Offering frequent news and analysis from the majestic Evergreen State and beyond, The Cascadia Advocate is the Northwest Progressive Institute's unconventional perspective on world, national, and local politics.

Sunday, January 14, 2007

Pick your reality

From The Washington Post tomorrow.
Faced with substantial opposition both in Congress and among the American public to their Iraq plans, President Bush and Vice President Cheney vowed yesterday to forge ahead with the deployment of more than 21,000 additional troops.
And McClatchy's Washington bureau today.
President Bush and his aides, explaining their reasons for sending more American troops to Iraq, are offering an incomplete, oversimplified and possibly untrue version of events there that raises new questions about the accuracy of the administration's statements about Iraq.
This sort of thing was called "the credibility gap" during the Vietnam War.

If anything, the credibility gap may be greater today, although the level of social strife is not even remotely comparable to the 1960's. But the Johnson administration was at least composed of very talented, smart people who were thoroughly wrong. (Thus the title of David Halberstam's "The Best and the Brightest.") Eventually someone like Clark Clifford came along and told the truth, late in the day though it was.

The current administration, at the top levels, could be the most dense group of people ever put in charge of our government. There isn't a first rate thinker in the whole lot. Name any of the figures responsible for this mess: Cheney, the now resigned Rumsfeld, Rice, Wolfowitz or Bush himself, and you come up with a group of people who should be running an insurance office in Dubuque. (Apologies to those in the insurance business and Iowans.)

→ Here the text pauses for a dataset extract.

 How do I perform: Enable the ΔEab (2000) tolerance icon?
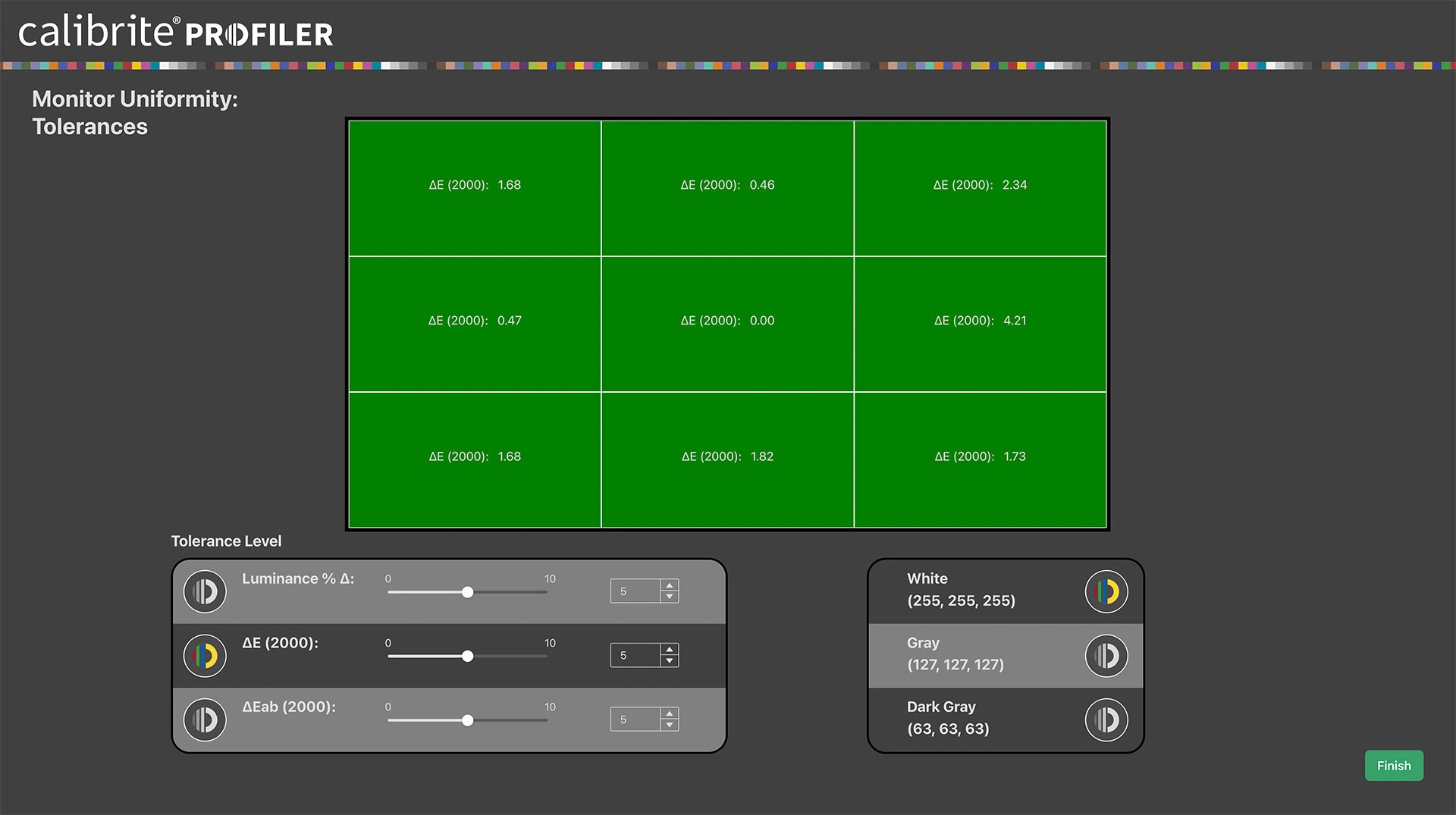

They can't explain why another division or two would do any good, and there is no fundamental change in strategy, just some vague tactical proposals that may even do more harm than good. Throw in some loose talk about Iran and a lot of Americans are getting extremely concerned.

Someone on Air America suggested that it's going to take some GOP Senators going to the White House and laying down the law. Frankly, I'm not certain that would do it. But we should all hope some of them have the patriotism and guts to try. This is madness.